GIVEN PASSAGE:
——
In 1809, Massachusetts enacted a law  that gave the state’s municipal


boards of health the authority to require smallpox vaccinations for
people older than 21. “Throughout the 19th century, individual
employers would sometimes insist on proof of smallpox vaccination or
infection before hiring someone who might work in their shop or
home,” Conis says. That proof was usually just the bodily scar that
remained on the arm or leg after vaccination.

The Supreme Court upheld the law when it was challenged, setting a


precedent that such mandates are constitutional. In 1922, the court
again backed vaccine mandates , supporting the authority of states to
make them a condition of school attendance.

Today, armed services personnel face a long list of vaccine mandates ,


and health-care workers may be required to have certain vaccines —such
as those for influenza, as well as measles, mumps, and rubella—as a
condition of employment. But most vaccine mandates affect school
children: All 50 states have vaccination requirements  as a condition for
admittance. (And some states, such as Mississippi and Maine, do not
allow religious or philosophical exemptions.)
——
RECORDS SHOWN:
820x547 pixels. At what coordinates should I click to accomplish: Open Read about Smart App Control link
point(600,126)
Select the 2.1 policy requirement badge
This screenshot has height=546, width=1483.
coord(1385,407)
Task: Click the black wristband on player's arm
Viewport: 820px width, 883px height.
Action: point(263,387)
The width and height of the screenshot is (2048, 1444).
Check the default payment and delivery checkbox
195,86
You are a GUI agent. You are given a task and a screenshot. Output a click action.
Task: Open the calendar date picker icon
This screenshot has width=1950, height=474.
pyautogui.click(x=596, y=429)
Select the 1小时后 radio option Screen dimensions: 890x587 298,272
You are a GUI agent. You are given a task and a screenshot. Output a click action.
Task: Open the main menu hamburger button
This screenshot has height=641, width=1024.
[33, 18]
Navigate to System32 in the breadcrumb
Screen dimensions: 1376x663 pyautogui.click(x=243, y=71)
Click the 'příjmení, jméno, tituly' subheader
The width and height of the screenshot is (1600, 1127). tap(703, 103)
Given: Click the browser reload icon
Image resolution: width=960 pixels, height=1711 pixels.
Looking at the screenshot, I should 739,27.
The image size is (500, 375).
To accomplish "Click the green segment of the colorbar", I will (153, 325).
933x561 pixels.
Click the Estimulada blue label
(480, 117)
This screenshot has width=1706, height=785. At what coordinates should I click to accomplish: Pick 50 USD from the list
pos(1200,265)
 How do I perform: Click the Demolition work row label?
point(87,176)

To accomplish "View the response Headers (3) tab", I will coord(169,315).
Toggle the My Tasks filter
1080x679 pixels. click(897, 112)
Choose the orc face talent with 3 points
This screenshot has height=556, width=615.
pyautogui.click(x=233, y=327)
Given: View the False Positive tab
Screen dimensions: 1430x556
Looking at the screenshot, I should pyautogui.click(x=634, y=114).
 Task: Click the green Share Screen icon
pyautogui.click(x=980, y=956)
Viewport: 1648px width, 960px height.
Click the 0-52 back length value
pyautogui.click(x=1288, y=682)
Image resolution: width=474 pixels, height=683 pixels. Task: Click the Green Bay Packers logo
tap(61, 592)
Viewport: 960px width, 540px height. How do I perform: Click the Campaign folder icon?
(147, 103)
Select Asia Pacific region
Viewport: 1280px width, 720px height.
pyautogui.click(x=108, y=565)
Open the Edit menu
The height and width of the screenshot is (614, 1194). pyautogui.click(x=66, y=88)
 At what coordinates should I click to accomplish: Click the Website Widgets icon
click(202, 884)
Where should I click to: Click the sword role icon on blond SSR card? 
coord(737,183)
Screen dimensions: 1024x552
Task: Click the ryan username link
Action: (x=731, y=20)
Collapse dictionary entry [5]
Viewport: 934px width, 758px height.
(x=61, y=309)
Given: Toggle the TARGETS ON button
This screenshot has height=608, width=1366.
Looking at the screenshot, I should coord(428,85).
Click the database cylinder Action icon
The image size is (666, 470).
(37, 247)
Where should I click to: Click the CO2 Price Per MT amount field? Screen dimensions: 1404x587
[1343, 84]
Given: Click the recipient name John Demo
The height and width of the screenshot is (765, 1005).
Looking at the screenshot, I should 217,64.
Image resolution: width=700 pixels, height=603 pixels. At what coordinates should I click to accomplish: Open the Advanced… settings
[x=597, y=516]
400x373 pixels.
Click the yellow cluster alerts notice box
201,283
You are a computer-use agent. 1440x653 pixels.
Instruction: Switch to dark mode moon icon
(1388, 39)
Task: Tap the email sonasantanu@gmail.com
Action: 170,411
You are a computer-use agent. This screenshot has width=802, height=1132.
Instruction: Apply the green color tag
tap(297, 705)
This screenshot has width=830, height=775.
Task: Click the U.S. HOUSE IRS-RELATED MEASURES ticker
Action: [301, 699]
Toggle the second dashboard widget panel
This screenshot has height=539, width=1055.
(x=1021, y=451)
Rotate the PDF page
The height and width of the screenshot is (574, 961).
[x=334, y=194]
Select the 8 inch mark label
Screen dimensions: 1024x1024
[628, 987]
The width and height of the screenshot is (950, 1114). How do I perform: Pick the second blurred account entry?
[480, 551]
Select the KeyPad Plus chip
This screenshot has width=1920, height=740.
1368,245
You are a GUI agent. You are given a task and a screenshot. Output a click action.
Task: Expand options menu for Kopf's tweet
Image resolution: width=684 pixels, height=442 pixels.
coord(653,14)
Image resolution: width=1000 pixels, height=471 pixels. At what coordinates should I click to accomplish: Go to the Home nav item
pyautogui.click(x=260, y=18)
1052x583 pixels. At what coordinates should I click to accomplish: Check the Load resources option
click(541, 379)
——
TASK BRIEF:
Rewrite the passage on vaccine mandates between "Today, armed services" and "or philosophical exemptions.)", inclusive, putting "the flu" in place of "influenza". Work from the passage on vaccine mandates alone.

WRITTEN ANSWER:
Today, armed services personnel face a long list of vaccine mandates ,


and health-care workers may be required to have certain vaccines —such
as those for the flu, as well as measles, mumps, and rubella—as a
condition of employment. But most vaccine mandates affect school
children: All 50 states have vaccination requirements  as a condition for
admittance. (And some states, such as Mississippi and Maine, do not
allow religious or philosophical exemptions.)